Anna is a writer who cannot write and has scant respect for the successful book she has written; she is a Communist at the moment when the truth about Stalin emerges. She is a single mother. The novel’s structure reflects the deep divisions in her life; it consists of four notebooks, black for her writing life, red for her political life, yellow for stories where she tries to make sense of her experience and blue for her diary. Her greatest struggle is to keep herself open to every experience and to be willing to be changed by it. Anna is a character in transition. Or in breakdown, some would argue. It would be impossible to refer to her as a victim or an innocent or a career woman, though she contains elements of all three of these. What is striking is the honesty with which her often conflicting lives (physical, emotional, intellectual) are portrayed, and this is surely why so many women revere this book.
Lessing was never afraid to push into dangerous subject matter. It is well documented (not least by Lessing herself) that she didn’t get on with her mother, and that she felt horribly impatient with her mother’s hypocrisy, self-pity, and ineffectualness.
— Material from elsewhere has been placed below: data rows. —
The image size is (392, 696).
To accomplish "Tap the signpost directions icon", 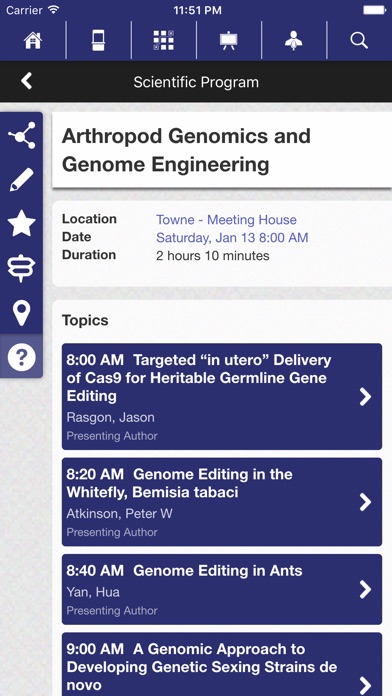I will coord(21,268).
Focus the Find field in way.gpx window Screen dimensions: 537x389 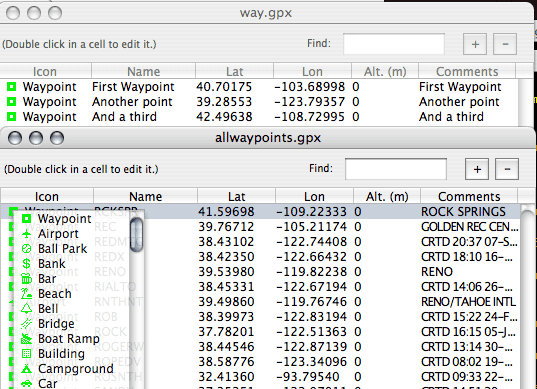tap(394, 44)
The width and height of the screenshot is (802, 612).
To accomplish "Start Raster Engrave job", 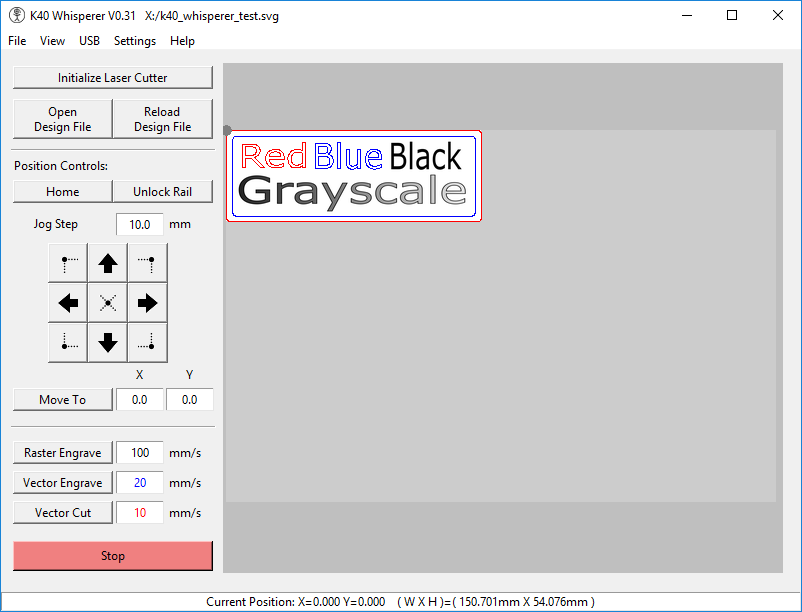I will pyautogui.click(x=62, y=453).
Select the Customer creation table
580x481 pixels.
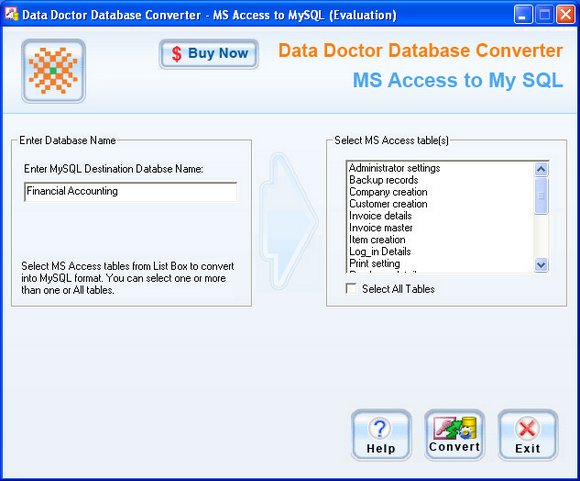(x=388, y=204)
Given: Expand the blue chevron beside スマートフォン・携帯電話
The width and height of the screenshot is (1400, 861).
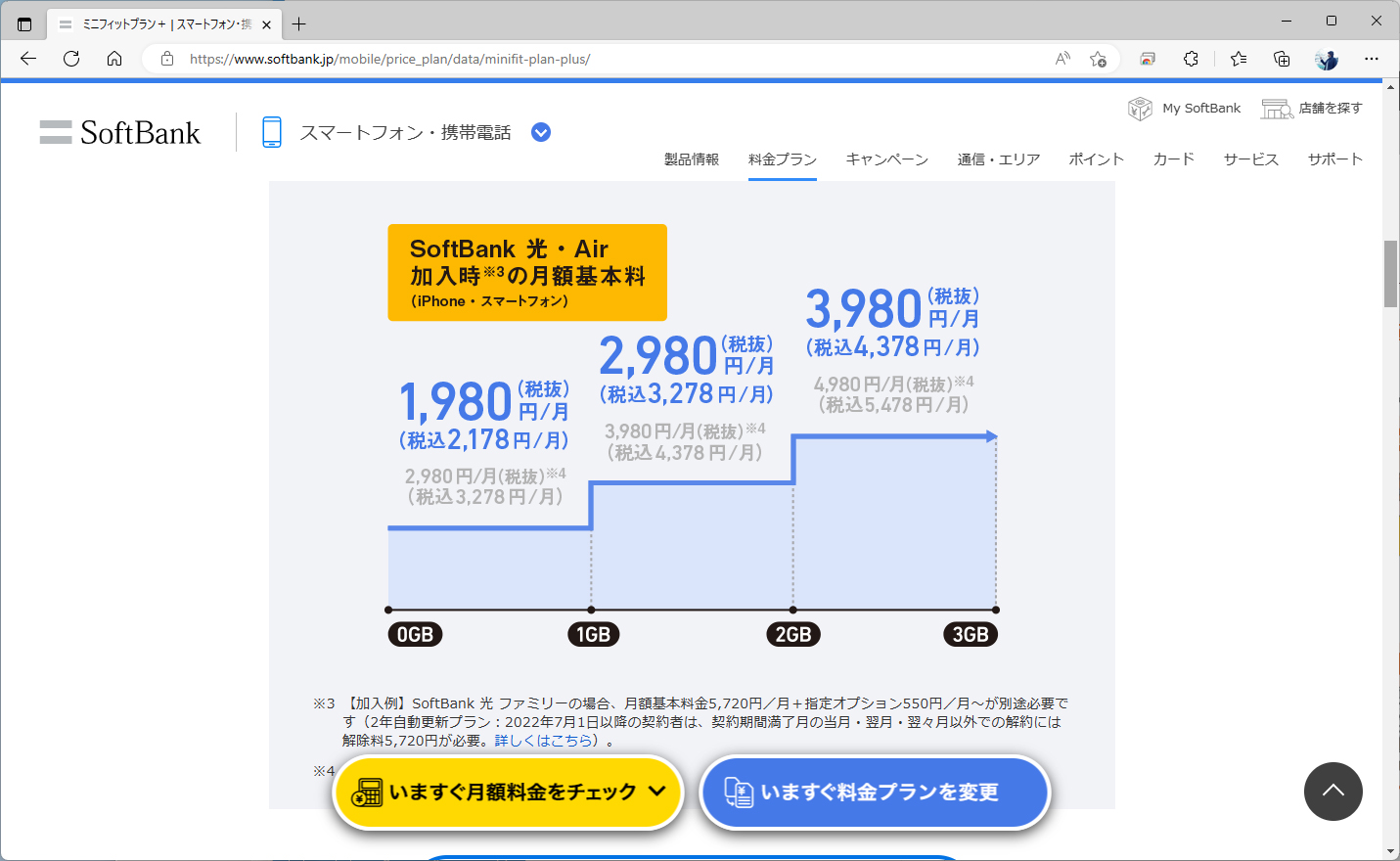Looking at the screenshot, I should coord(540,131).
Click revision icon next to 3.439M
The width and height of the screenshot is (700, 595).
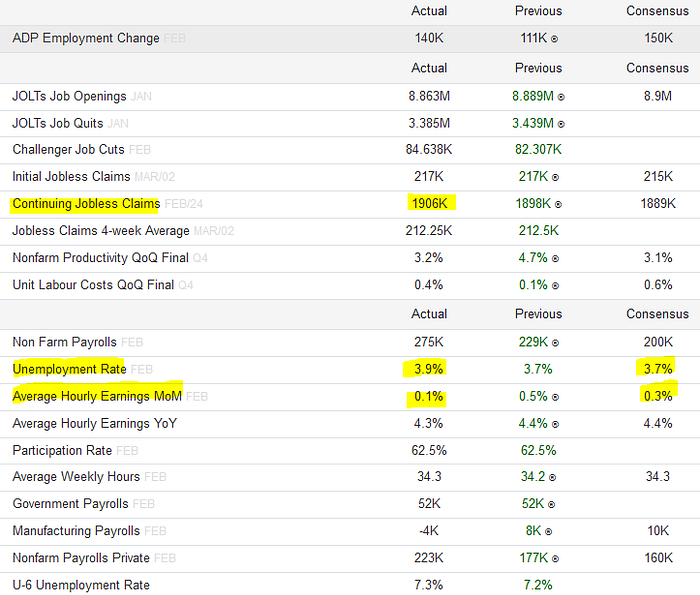(561, 125)
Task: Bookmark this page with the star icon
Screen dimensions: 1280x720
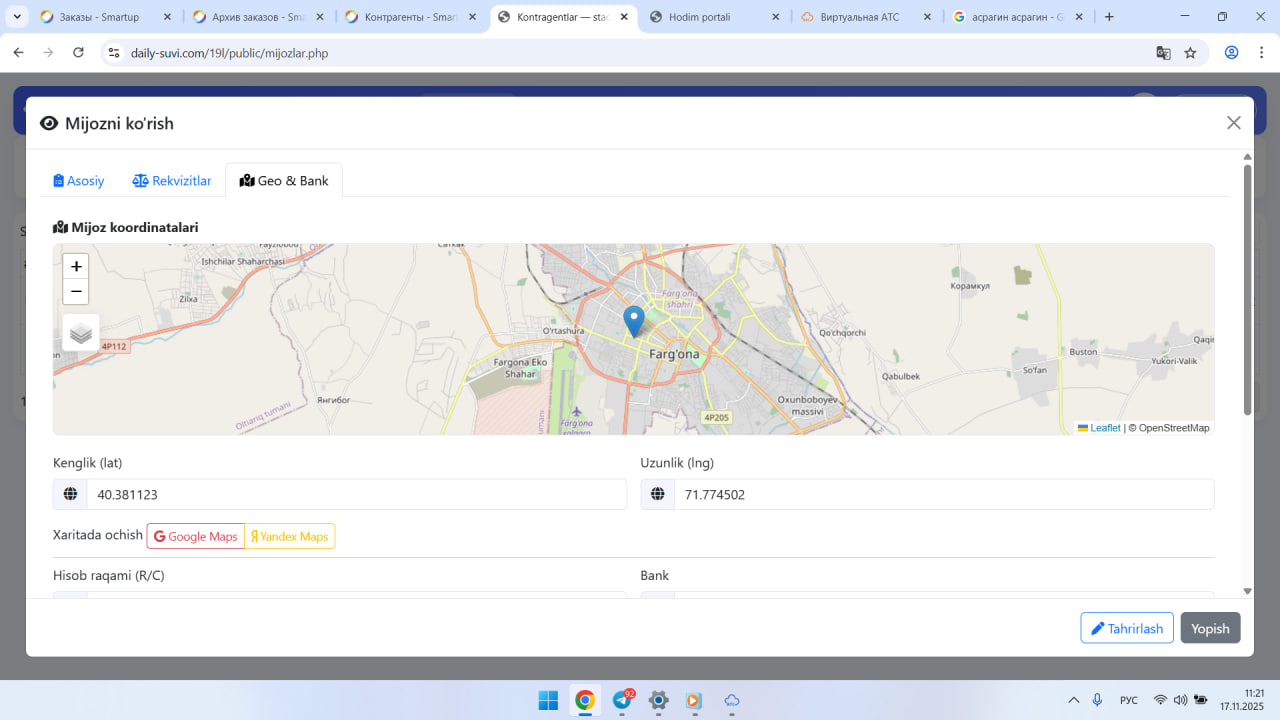Action: [x=1190, y=53]
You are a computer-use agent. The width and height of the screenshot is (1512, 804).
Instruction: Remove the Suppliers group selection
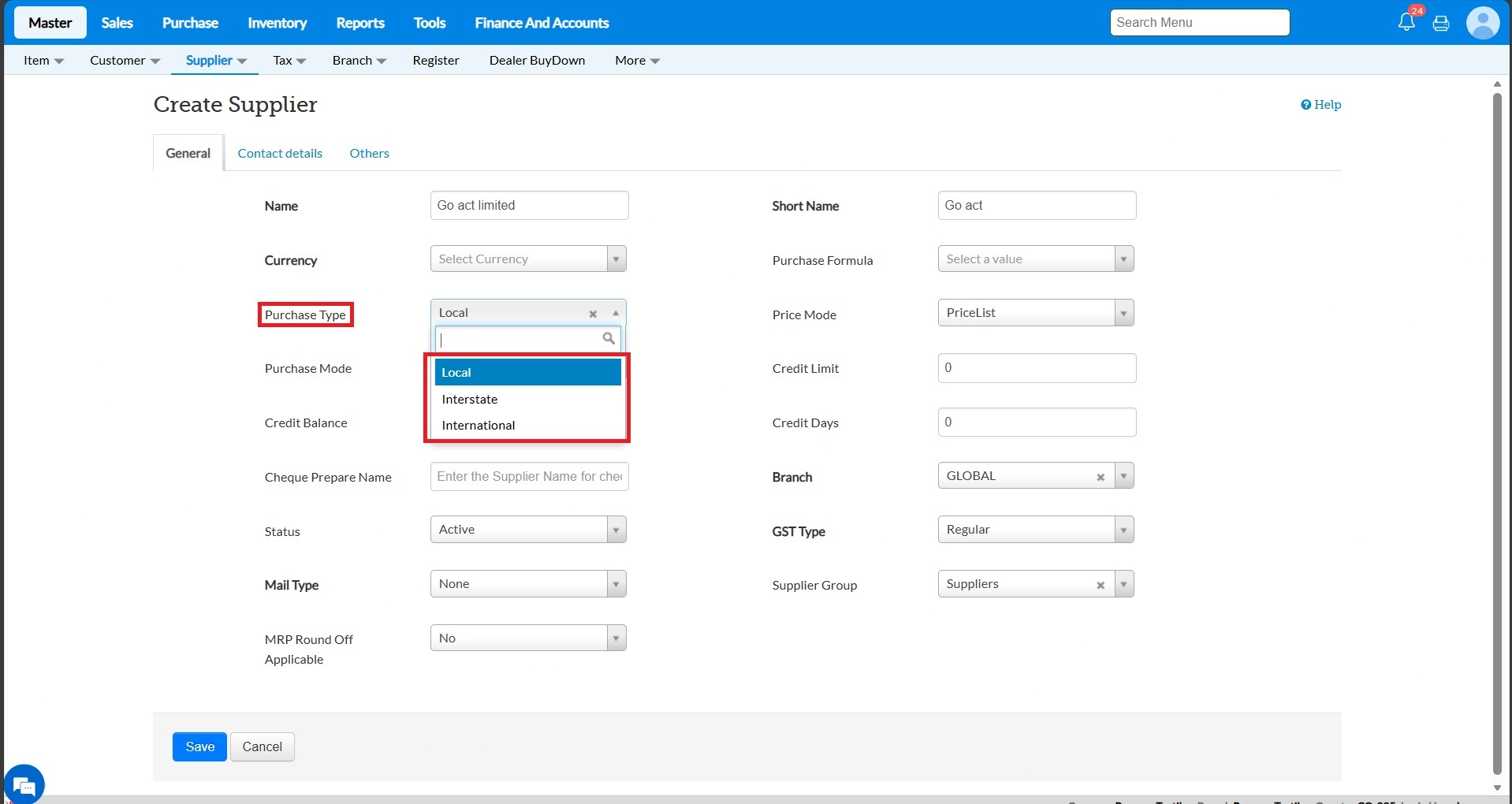pyautogui.click(x=1100, y=585)
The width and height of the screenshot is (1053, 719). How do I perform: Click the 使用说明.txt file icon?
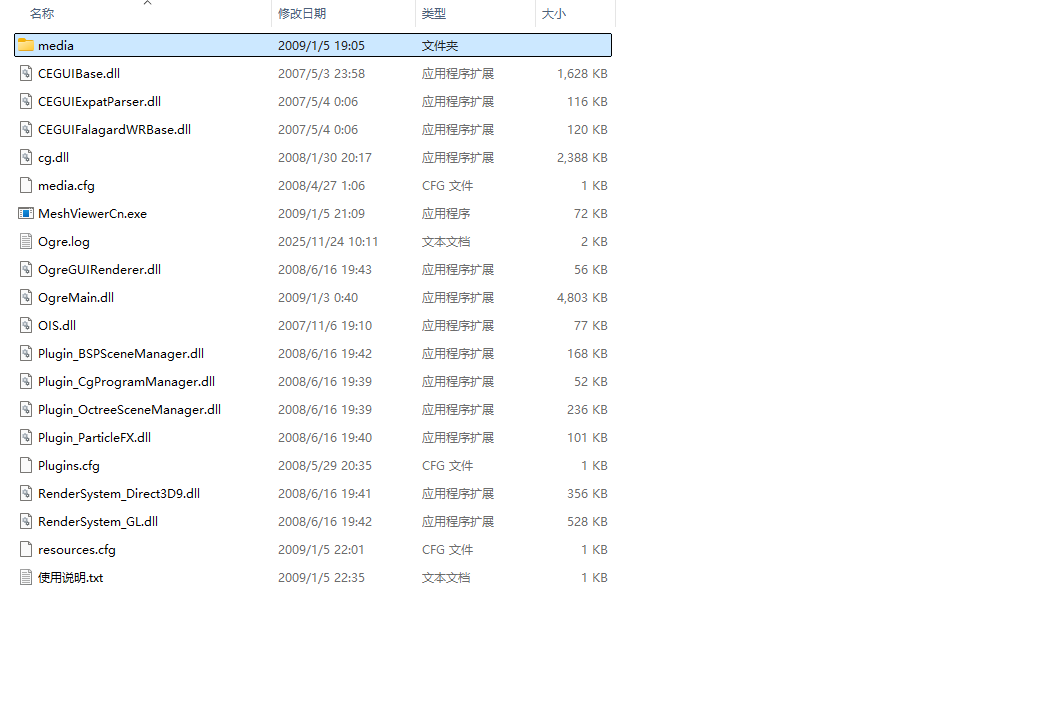(26, 577)
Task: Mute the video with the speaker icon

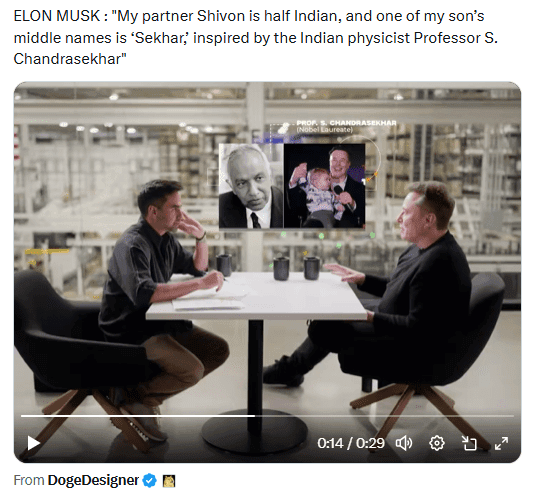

When Doris became a mother herself, she had no compunction about abandoning her own children, who were being brought up with all the privileges and prejudices of white settler society. She writes about this in Under My Skin (1994):
‘It was the way of life I had to leave . . . I explained to the babies that they would understand later why I had left. I was going to change this ugly world, they would live in a beautiful and perfect world where there would be no race hatred, injustice, and so forth … I carried, like a defective gene, a kind of doom or fatality, which would trap them as it had me, if I stayed. Leaving, I would break some ancient chain of repetition. One day they would thank me for it.
I was absolutely sincere. There isn’t much to be said for sincerity, in itself.’
Oh but there is! There is a very great deal to be said for sincerity. And how many of us could publically expose and acknowledge our deepest mistakes? Knowing Lessing’s own history, I found the topic of motherhood revisited in a very moving way in The Good Terrorist (1985). This novel is ostensibly about IRA terrorism in London. But it is really about a mother-daughter relationship. The daughter, Alice, is pig-headed and blinkered by revolutionary political ideals which are not in the least thought through. She feels contempt for her bourgeois mother, but her mother is a useful source of money. The mother loves her, supports her to the point of financial ruin, disagrees profoundly with her politics, tries repeatedly and considerately to help her in a whole range of ways, and is rejected. The mother is the voice of sanity in the book, the person who sacrifices herself for the sake of a relationship which is quite impossible, but not because of the fault of the older woman. The mother is the tragic heroine whom the reader loves.
This is one of Lessing’s greatest achievements; that she was not afraid to change her mind. To keep on striving passionately for what she believed, in life as in literature, but always to keep a beady critical eye on herself, on what she had done and become. To be dangerous to herself. She continually renewed herself through interrogation.
Dangerous, difficult, brilliant, honest; one of the towering writers of our times.